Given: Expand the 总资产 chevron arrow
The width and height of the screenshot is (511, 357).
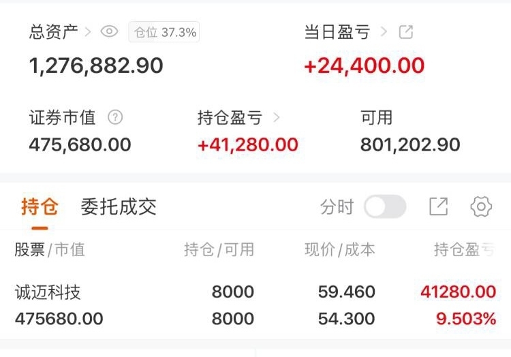Looking at the screenshot, I should [x=89, y=31].
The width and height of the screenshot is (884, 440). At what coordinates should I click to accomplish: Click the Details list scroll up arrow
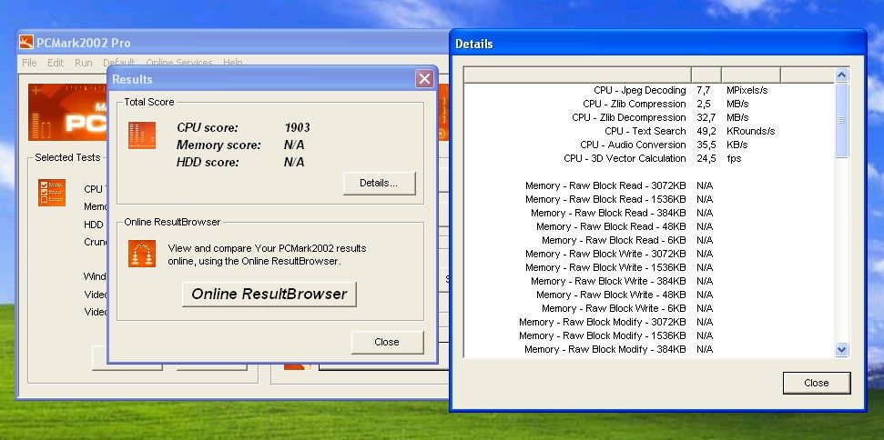(x=842, y=75)
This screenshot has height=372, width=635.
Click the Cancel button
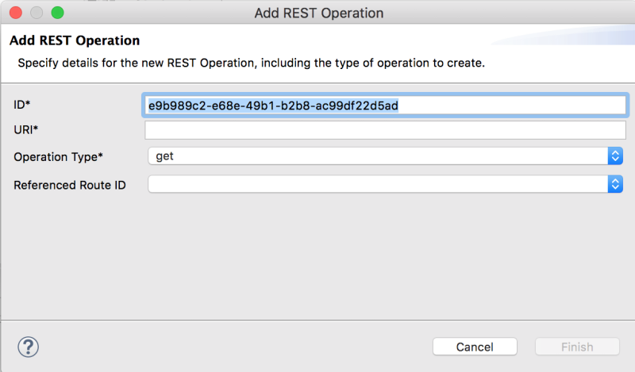pyautogui.click(x=475, y=347)
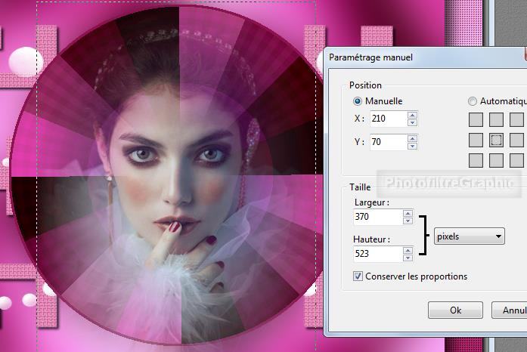Increase the X position with up arrow
Screen dimensions: 527x352
tap(412, 115)
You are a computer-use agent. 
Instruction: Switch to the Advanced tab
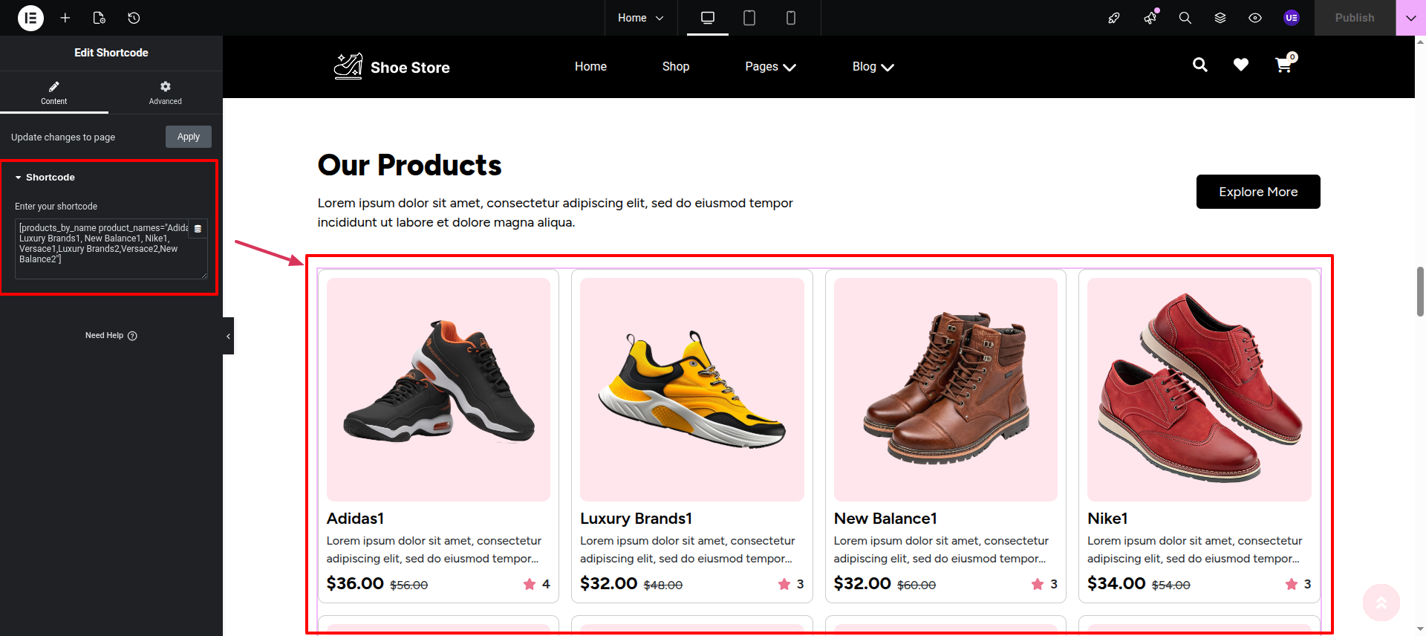coord(165,92)
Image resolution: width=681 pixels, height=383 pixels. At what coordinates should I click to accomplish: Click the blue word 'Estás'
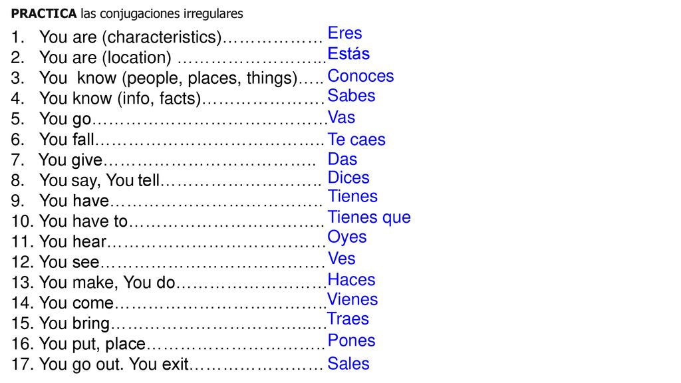pyautogui.click(x=348, y=53)
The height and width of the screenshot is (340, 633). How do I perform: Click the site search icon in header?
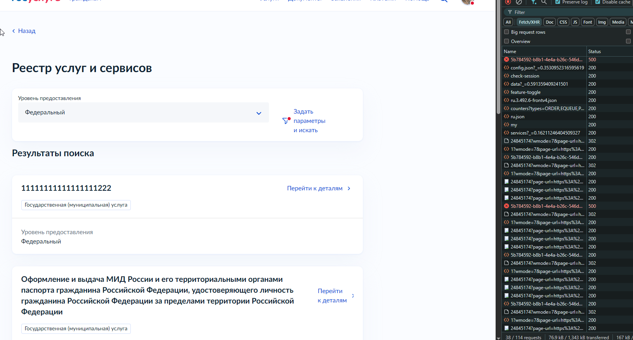pos(444,1)
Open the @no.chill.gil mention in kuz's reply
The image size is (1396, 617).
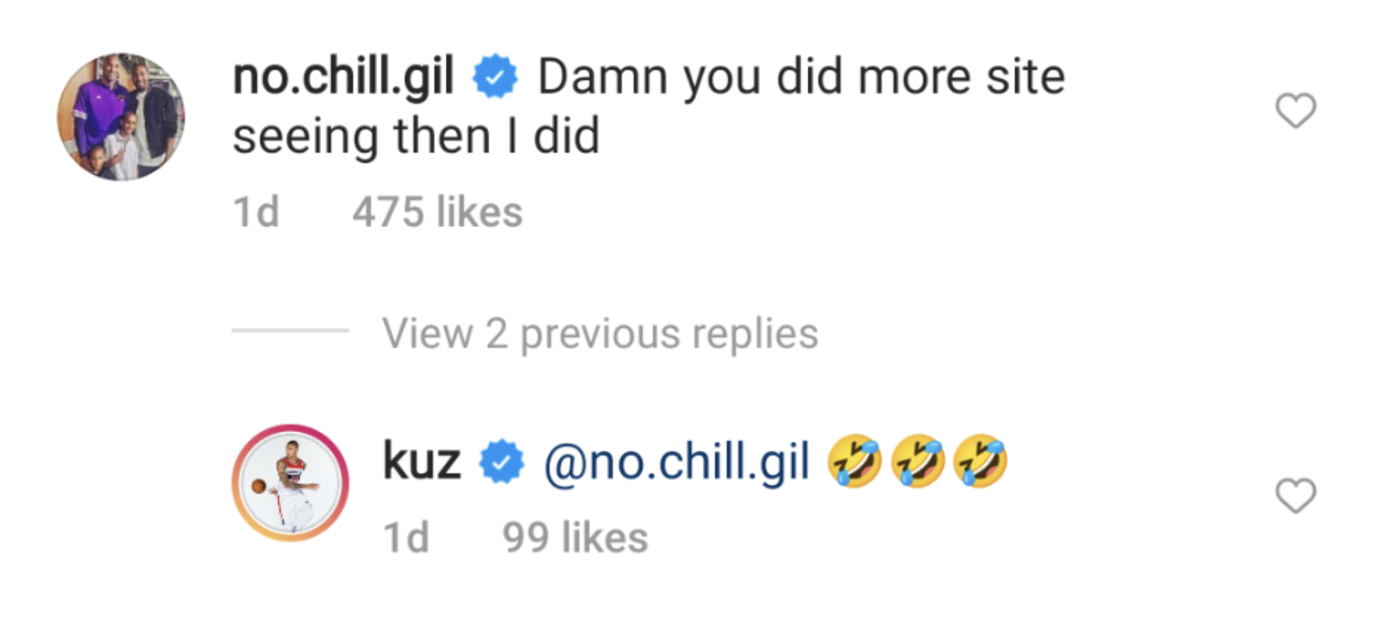(676, 462)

....

#### ASSIGNMENT
Each line from the one holding "This screenshot has height=372, width=635." to the end of the records above must be copied exactly; the pictures must not be copied.

#### SOLUTION TO THE EXERCISE
This screenshot has height=372, width=635.
Click the Cancel button
pyautogui.click(x=475, y=347)
Increase the X position with up arrow
Screen dimensions: 527x352
tap(412, 115)
You are a computer-use agent. 
Instruction: Switch to the Advanced tab
coord(165,92)
Image resolution: width=681 pixels, height=383 pixels. At what coordinates should I click to accomplish: Click the blue word 'Estás'
pyautogui.click(x=348, y=53)
The height and width of the screenshot is (340, 633). How do I perform: Click the site search icon in header?
pos(444,1)
Open the @no.chill.gil mention in kuz's reply
The image size is (1396, 617).
(676, 462)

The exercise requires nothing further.